Présenté mardi, le bilan 2025 de la sécurité publique et routière en Côte-d’Or dresse un constat contrasté. Si la plupart des indicateurs de la délinquance se stabilisent, voire reculent, certains points noirs demeurent préoccupants : les violences intrafamiliales restent à un niveau très élevé, les cambriolages repartent à la hausse (+14,9%) et le narcotrafic continue d’exercer une pression constante sur le territoire.
Le préfet Paul Mourier, qui présentait ces chiffres aux côtés du procureur de la République Olivier Caracotch, a salué une « délinquance contenue et contrôlée », tout en annonçant que la lutte contre le narcotrafic restera la priorité numéro un en 2026.
Narcotrafic : des résultats spectaculaires, mais une menace persistante
« Il n’y a plus de point de deal fixe en Côte-d’Or à l’heure qu’il est », s’est félicité le préfet. Tous les points identifiés ont été démantelés en 2025, dont cinq dans le quartier sensible des Grésilles, à Dijon. Une action qui aurait permis de « rendre aux habitants leur tranquillité ».
Mais cette offensive n’a pas été sans représailles. Le procureur Olivier Caracotch a évoqué plusieurs attaques contre des bâtiments publics, notamment l’incendie volontaire de la médiathèque au printemps et celui du collège Champollion en décembre. « On a tenté de nous le faire payer », a-t-il souligné.
Les chiffres des saisies témoignent de l’intensité de la lutte menée :
- Près de 2 millions d’euros d’avoirs criminels saisis (+136%)
- Près de 2 tonnes de drogues interceptées (+18%)
Pour les autorités, ces résultats traduisent de « vrais coups portés aux narcotrafiquants ».
Des réseaux qui s’adaptent
Toutefois, les trafiquants modifient sans cesse leurs méthodes. Les échanges se déplacent désormais vers des lieux plus discrets : voitures, appartements ou livraisons à domicile, « comme une pizza quatre fromages », illustre un responsable.
Le général de gendarmerie Christophe Husson pointe également l’émergence de nouvelles routes de la drogue :
- transport ferroviaire
- voies fluviales
- système postal via le commerce en ligne
Face à ces évolutions, l’État entend intensifier les contrôles, notamment via l’escadron départemental de contrôle des flux et les services des douanes. L’objectif est clair : frapper toujours plus fort sur les avoirs criminels, drogue et argent, en coordination étroite avec le parquet pour des réponses judiciaires rapides.
Violences intrafamiliales : un point noir persistant
Si les atteintes aux biens restent globalement stables (+0,6%), la hausse des cambriolages de logements (+14,9%) et des vols sans violences (+10,4%) inquiète.
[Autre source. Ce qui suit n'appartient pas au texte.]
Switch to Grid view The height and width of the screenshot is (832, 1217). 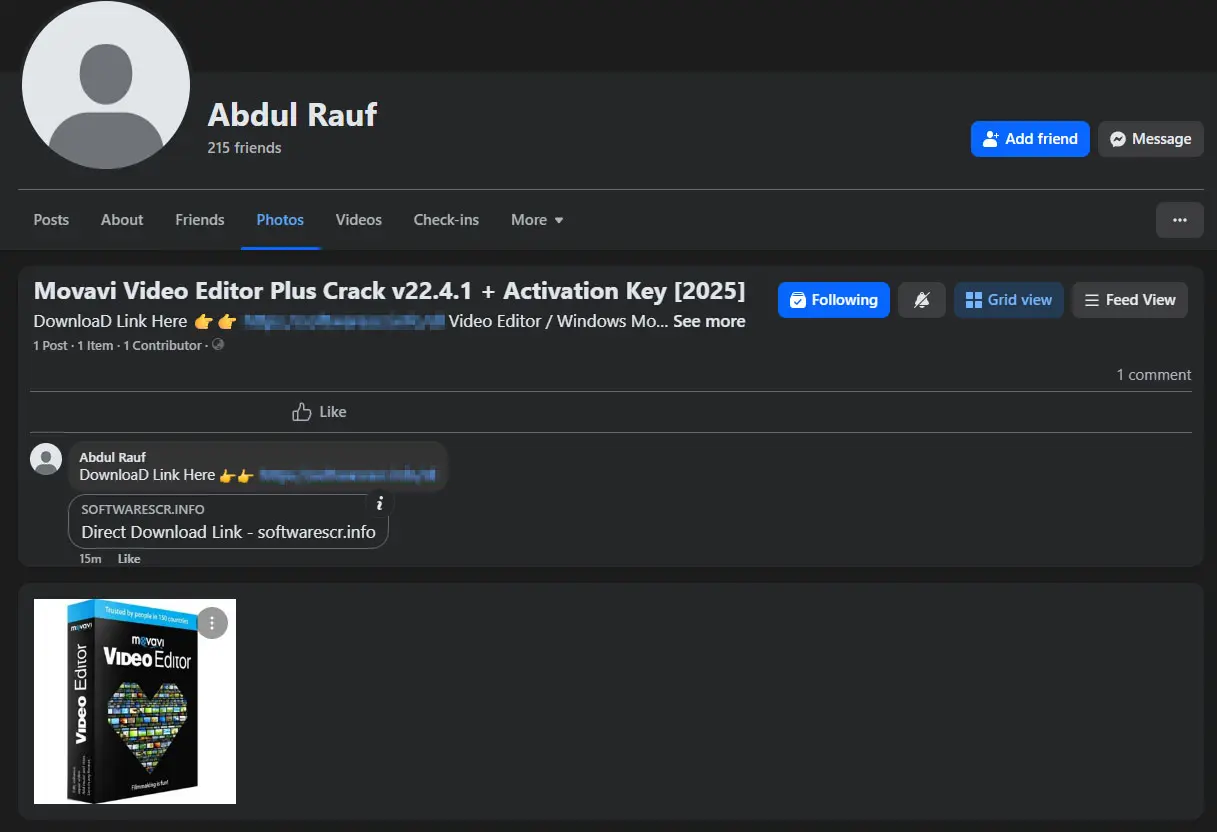[x=1008, y=300]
Les chiffres concernant les atteintes aux personnes sont encore plus sensibles. En 2024, 5 500 atteintes volontaires ont été recensées, soit une augmentation de 4%. Parmi elles :
- près de 1 500 faits de violences intrafamiliales
- une hausse de près de 8% des violences sexuelles
Un « point noir », reconnaît Paul Mourier, qui annonce un renforcement des actions de prévention. L’État entend travailler davantage avec les forces de l’ordre, le monde associatif et le secteur médico-social, jugé « majeur » dans la prise en charge des victimes.
Sécurité routière : des morts en légère hausse
Sur les routes, le bilan est contrasté. Le nombre de tués (23) augmente légèrement en 2025, tout en restant parmi les plus bas jamais enregistrés dans le département.
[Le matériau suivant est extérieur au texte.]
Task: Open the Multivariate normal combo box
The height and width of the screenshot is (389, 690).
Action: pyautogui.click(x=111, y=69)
En revanche, le nombre d’accidents (265) et de blessés (359) connaît une forte hausse. Pour le préfet, ces chiffres traduisent un relâchement des comportements au volant. Il rappelle que la délinquance routière est « une délinquance parmi les autres », tout aussi dangereuse et répréhensible.
À l’aube de 2026, la feuille de route est donc tracée : consolider les résultats obtenus, intensifier la lutte contre le narcotrafic et renforcer la prévention des violences intrafamiliales. Si la délinquance est jugée maîtrisée, les autorités restent en alerte face à des phénomènes qui, eux, ne cessent d’évoluer.